Ashraf Ali Khan Chowdhury (আশরফ আলী খান চৌধুরী; 1878 – 8 December 1941) was a Bengali lawyer and politician.

==Early life==
Chowdhury was born in 1878 to a Bengali Muslim zamindar family known as the Chowdhuries of Natore. His father was Khan Bahadur Ershad Ali Khan Chowdhury, a member of the Bengal Legislative Council. He was called to the bar at London's Inns of Court and became a barrister in 1912.

==Career==
Chowdhury started his legal career by joining the Calcutta High Court bar. Introduced to politics by his father and under the patronage of Syed Nawab Ali Chowdhury, Khan Chowdhury was a founding member of the East Bengal and Assam Provincial Muslim Educational Society.

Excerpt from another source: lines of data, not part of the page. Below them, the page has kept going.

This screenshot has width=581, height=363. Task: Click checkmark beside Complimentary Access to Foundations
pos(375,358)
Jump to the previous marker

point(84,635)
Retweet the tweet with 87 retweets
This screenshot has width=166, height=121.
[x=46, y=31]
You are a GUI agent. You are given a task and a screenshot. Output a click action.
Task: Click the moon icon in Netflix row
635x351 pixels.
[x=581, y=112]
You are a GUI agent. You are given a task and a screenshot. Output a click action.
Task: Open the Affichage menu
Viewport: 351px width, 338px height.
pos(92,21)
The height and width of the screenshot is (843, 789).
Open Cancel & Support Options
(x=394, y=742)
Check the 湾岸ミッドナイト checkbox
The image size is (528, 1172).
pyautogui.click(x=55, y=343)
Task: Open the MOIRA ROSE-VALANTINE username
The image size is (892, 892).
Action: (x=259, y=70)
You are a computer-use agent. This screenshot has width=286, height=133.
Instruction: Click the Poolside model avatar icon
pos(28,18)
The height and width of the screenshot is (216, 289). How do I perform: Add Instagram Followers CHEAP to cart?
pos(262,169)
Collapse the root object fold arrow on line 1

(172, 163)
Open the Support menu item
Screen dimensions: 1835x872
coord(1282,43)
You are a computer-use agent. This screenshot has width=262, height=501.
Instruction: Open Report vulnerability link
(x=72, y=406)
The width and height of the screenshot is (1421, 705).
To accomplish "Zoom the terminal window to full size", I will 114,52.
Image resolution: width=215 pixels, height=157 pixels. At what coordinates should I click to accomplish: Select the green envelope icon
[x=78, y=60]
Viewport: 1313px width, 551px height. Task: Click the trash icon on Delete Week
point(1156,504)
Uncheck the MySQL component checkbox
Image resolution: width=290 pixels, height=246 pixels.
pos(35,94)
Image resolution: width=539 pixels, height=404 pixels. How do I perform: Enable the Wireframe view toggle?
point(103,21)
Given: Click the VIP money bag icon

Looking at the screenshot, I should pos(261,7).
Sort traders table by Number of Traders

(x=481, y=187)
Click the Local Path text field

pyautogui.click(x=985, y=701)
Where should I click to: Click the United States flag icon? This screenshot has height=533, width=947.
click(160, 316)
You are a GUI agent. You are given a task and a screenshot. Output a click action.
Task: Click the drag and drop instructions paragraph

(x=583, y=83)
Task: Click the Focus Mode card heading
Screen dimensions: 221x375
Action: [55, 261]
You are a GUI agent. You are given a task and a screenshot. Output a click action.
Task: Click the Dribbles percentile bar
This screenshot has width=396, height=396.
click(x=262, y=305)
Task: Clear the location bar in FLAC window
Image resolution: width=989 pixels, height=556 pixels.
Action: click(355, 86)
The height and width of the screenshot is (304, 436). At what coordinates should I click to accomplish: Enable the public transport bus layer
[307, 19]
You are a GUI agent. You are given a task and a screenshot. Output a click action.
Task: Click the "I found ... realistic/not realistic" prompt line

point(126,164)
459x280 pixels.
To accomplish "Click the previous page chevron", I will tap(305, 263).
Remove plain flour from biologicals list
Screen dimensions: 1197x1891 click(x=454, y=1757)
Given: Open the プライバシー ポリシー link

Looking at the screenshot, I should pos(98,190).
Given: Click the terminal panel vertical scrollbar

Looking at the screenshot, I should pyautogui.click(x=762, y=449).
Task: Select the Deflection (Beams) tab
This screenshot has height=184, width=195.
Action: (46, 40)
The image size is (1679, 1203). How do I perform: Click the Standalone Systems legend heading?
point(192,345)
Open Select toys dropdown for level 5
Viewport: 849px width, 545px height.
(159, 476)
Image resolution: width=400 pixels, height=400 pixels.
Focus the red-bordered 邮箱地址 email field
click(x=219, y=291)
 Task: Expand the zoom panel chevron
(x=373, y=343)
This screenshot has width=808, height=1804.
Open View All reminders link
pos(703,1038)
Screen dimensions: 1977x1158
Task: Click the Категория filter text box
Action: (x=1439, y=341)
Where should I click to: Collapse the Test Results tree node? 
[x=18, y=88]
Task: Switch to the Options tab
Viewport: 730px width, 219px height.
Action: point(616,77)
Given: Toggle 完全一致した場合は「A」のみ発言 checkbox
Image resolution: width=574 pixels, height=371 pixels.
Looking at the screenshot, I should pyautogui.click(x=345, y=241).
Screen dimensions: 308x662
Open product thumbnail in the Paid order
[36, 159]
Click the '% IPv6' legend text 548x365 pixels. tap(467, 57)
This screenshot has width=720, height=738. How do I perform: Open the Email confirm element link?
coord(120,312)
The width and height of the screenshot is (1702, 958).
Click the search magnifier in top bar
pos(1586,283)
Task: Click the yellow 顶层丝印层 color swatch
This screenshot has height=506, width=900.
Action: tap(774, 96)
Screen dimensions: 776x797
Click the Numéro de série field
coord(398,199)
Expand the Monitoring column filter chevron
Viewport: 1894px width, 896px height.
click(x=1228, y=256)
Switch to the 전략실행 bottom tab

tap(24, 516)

In 1928, he was elected to the Bengal Legislative Council, representing Natore. In 1932, Khan Chowdhury declined an offer of a judgeship at the Calcutta High Court, choosing to pursue a career in politics. In 1937, he was re-elected to the Bengal Legislative Assembly from Natore District as a candidate of the All India Muslim League. He served as the Deputy Speaker of the Bengal Legislative Assembly.

==Personal life==
Khan Chowdhury had seven children, including one son and six daughters. His daughter Rabia married jurist Hamoodur Rahman, who later served as Chief Justice of Pakistan from 1968 to 1975 and led Pakistan's War Enquiry Commission following the conclusion of the Bangladesh genocide.

==Death==
Chowdhury died on 8 December 1941 in Kolkata, West Bengal, British India.